Triomphants à leur élection en juin dernier, les députés de la Nupes font depuis face à la difficulté de faire cohabiter des sensibilités, personnalités et idées différentes.Ces derniers mois, ils ont dû faire face à diverses polémiques, aux affaires Bayou et Quatennens et maintenant aux accusations de complaisance avec le Rassemblement national.Malgré les fissures, les partenaires font (encore) face.
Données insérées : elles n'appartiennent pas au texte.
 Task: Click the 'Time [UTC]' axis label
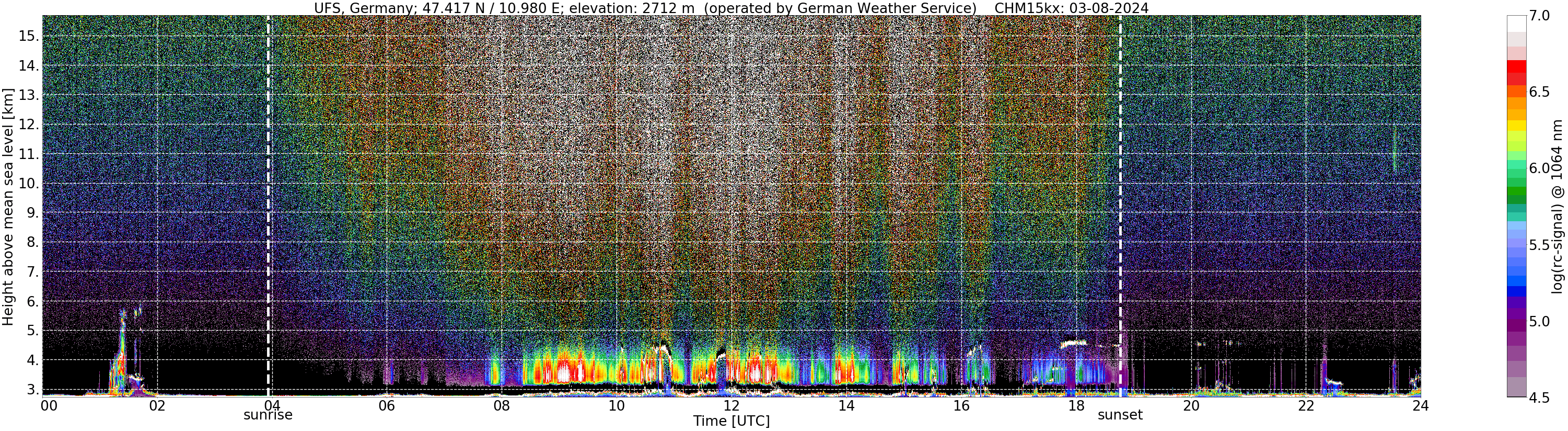[731, 421]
La France insoumise a signé seule, sans ses alliés de la Nupes, sa nouvelle motion de censure. "Cela signe-t-il la fin de la Nupes ? Bien sûr que non", assure le Premier secrétaire du PS Olivier Faure ce vendredi dans Libération, après avoir expliqué pourquoi les socialistes – tout comme les écologistes et les communistes – ne s'y associeront pas. "Chaque groupe a toujours conservé sa liberté d'appréciation. Une coalition, ce n'est pas un parti unique. Chacun conserve son identité", poursuit-il. Mais ces dernières semaines, ces libertés et ces identités s'exacerbent, jusqu'à avoir du mal à composer ensemble.
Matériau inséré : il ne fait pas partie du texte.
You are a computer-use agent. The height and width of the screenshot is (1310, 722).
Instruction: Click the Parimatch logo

Peut-être que tout a commencé très vite après l'élection des députés de la Nupes à l'Assemblée nationale en juin dernier. Quand Jean-Luc Mélenchon plaide pour la formation d'un groupe unique à l'Assemblée nationale, qui aurait fait de lui le premier groupe d'opposition devant le Rassemblement national, ses partenaires refusent. Déjà un signal de fortes dissensions internes et d'incapacités à s'entendre sur des sujets comme l'Union européenne et le nucléaire.
Les vraies difficultés ont commencé à la fin de l'été, au cours duquel les quatre alliés ont organisé leur université d'été chacun de leur côté. Le 27 août, Sandrine Rousseau appelle à "changer de mentalité pour que manger une entrecôte cuite sur un barbecue ne soit plus un symbole de virilité", déclenchant passions et polémiques. Le communiste Fabien Roussel lui répond même : "On mange de la viande en fonction de ce qu'on a dans le porte-monnaie et pas de ce qu'on a dans son slip". Ce dernier suscite ensuite le débat en se posant comme le défenseur de la "gauche du travail" face à "celle des allocations". L'écologiste citée plus haut, réclamant un "droit à la paresse", estime de son côté que "la valeur travail est de droite".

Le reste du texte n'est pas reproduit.